# PROBLEM TO SOLVE
Look through the data below. Collect every line where the word "Select" occurs.

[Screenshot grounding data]
_ _ _ _ _ _ _
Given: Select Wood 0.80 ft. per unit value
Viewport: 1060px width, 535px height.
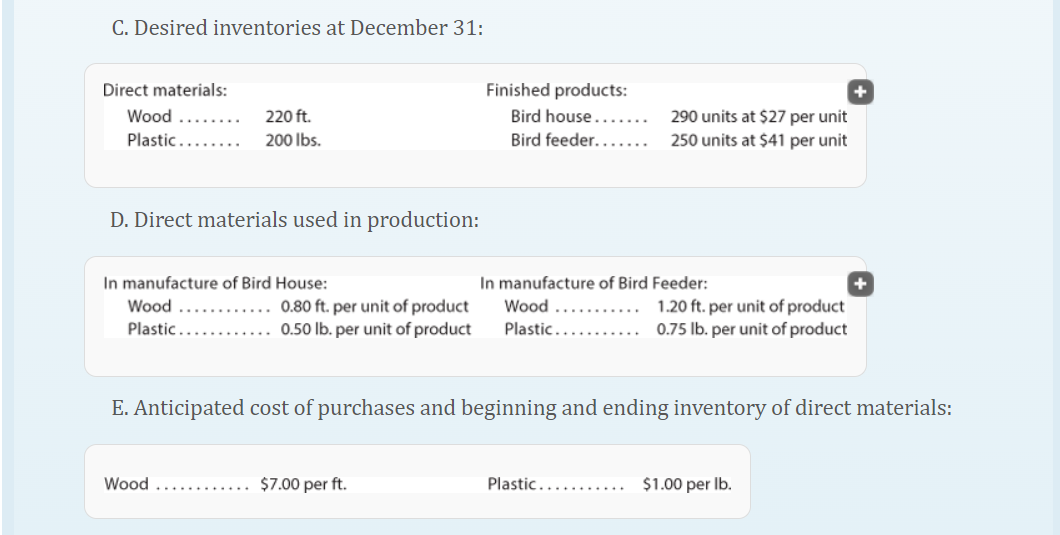Looking at the screenshot, I should click(x=375, y=306).
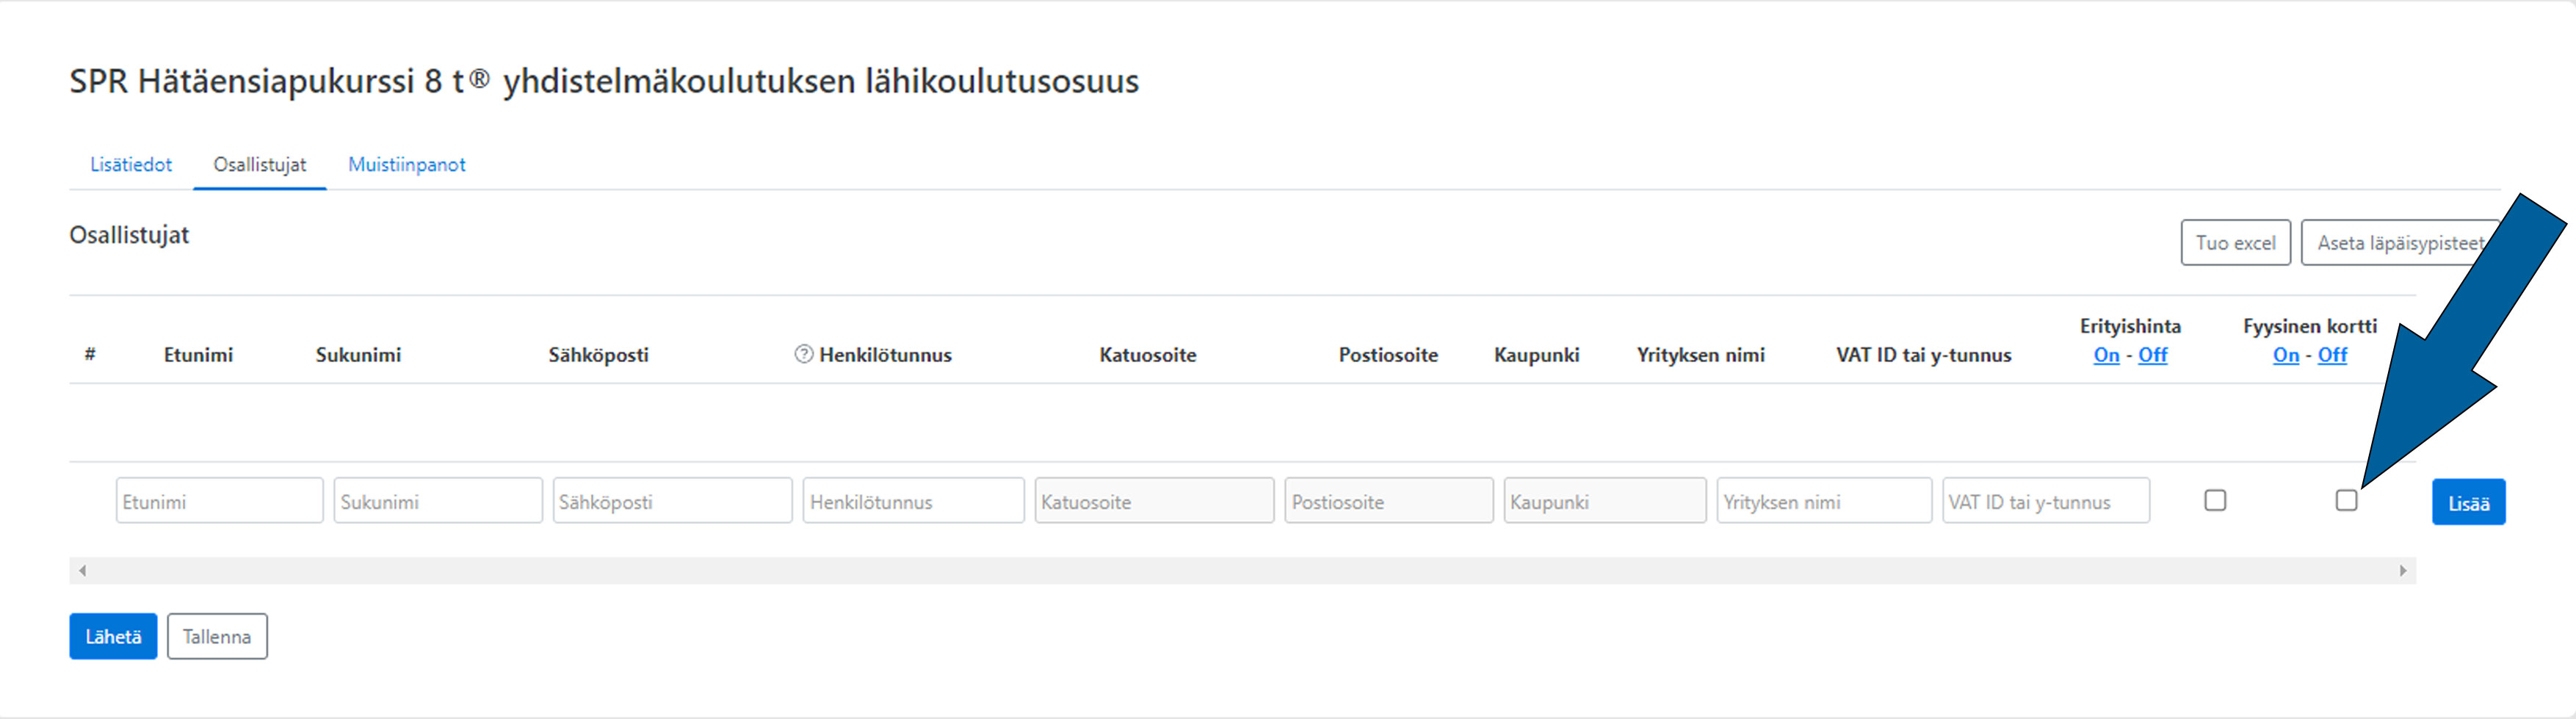Tick the Fyysinen kortti checkbox

(2346, 500)
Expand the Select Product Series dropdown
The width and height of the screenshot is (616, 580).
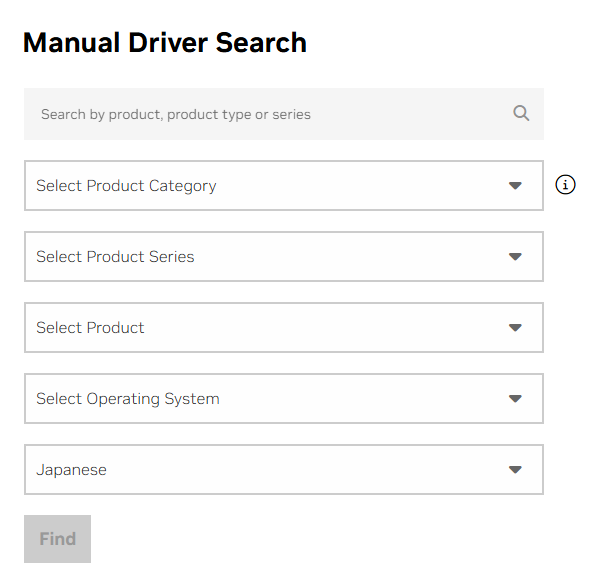point(283,257)
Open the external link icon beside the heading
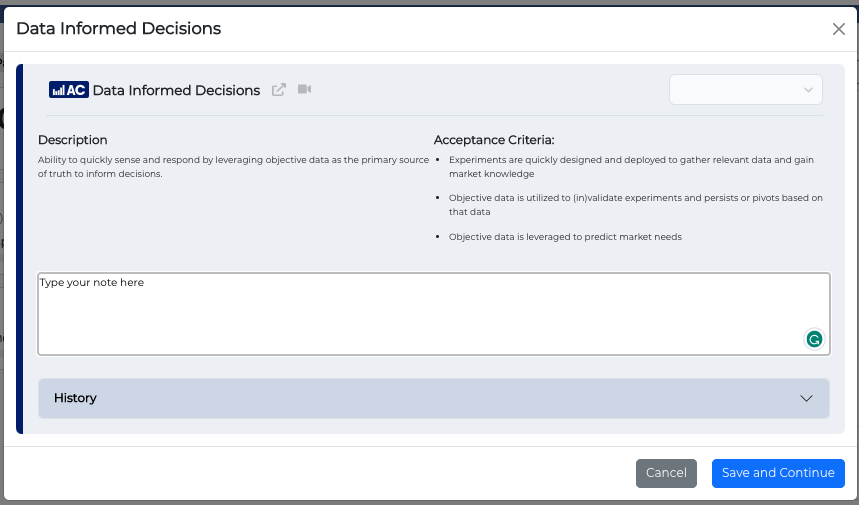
_ _ _ _ _ _ _
# WRITTEN SOLUTION
Given: Select Wood 0.80 ft. per unit value
Expand the Select Product Series dropdown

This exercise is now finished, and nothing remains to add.